_Written task_
Pull out every line in the material below that contains the string "chat". Letter case counts.

_Extracted information_
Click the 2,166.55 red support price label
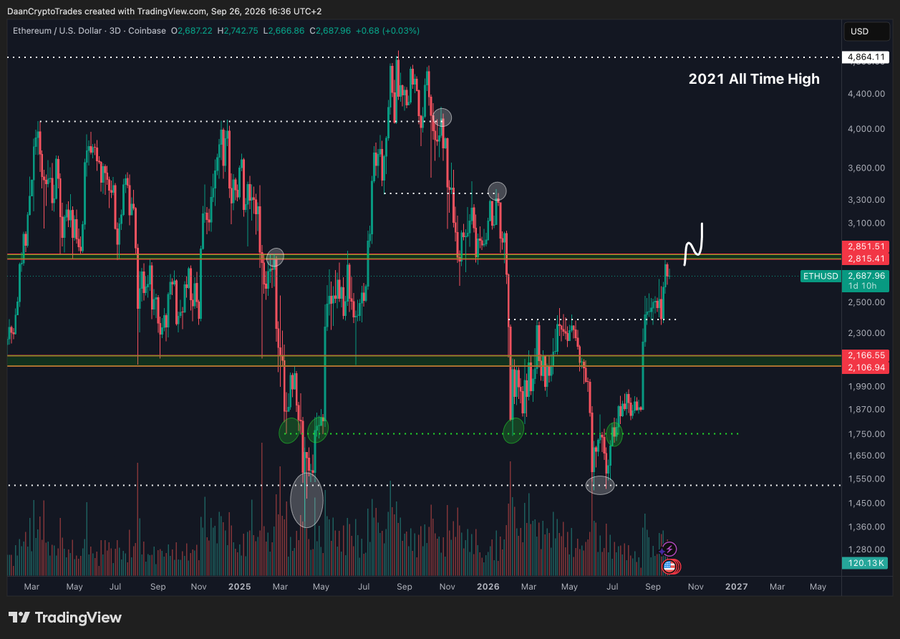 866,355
---
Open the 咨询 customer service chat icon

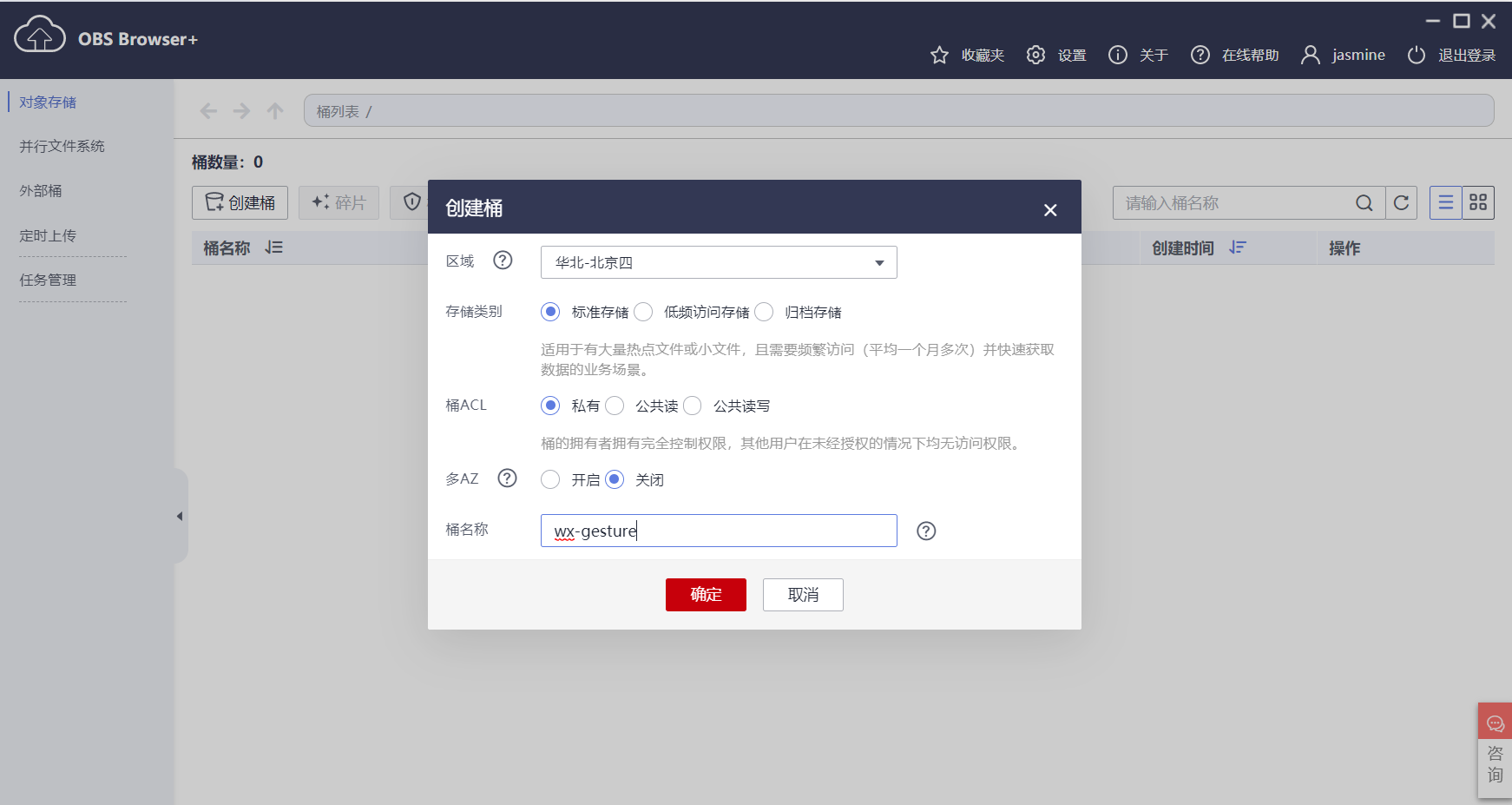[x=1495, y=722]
--
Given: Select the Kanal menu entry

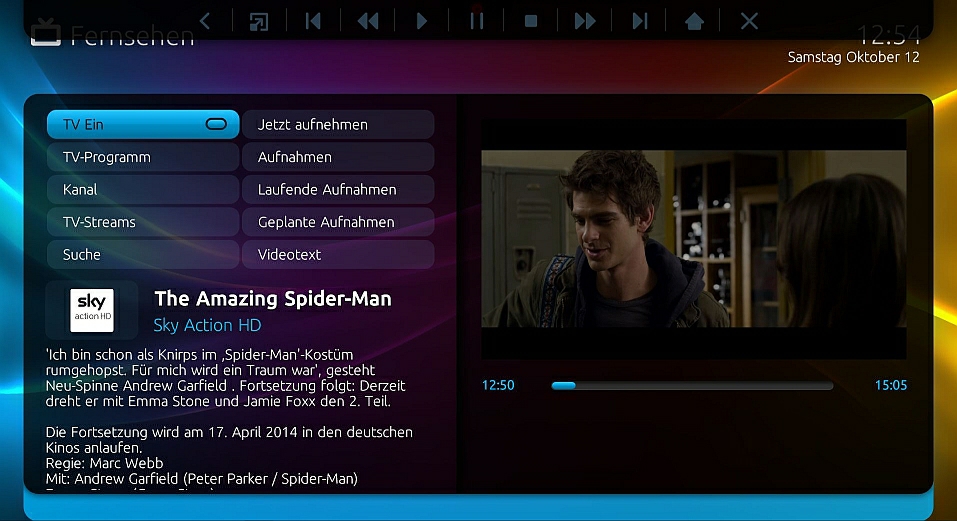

_Result of this task_
Open the 咨询 customer service chat icon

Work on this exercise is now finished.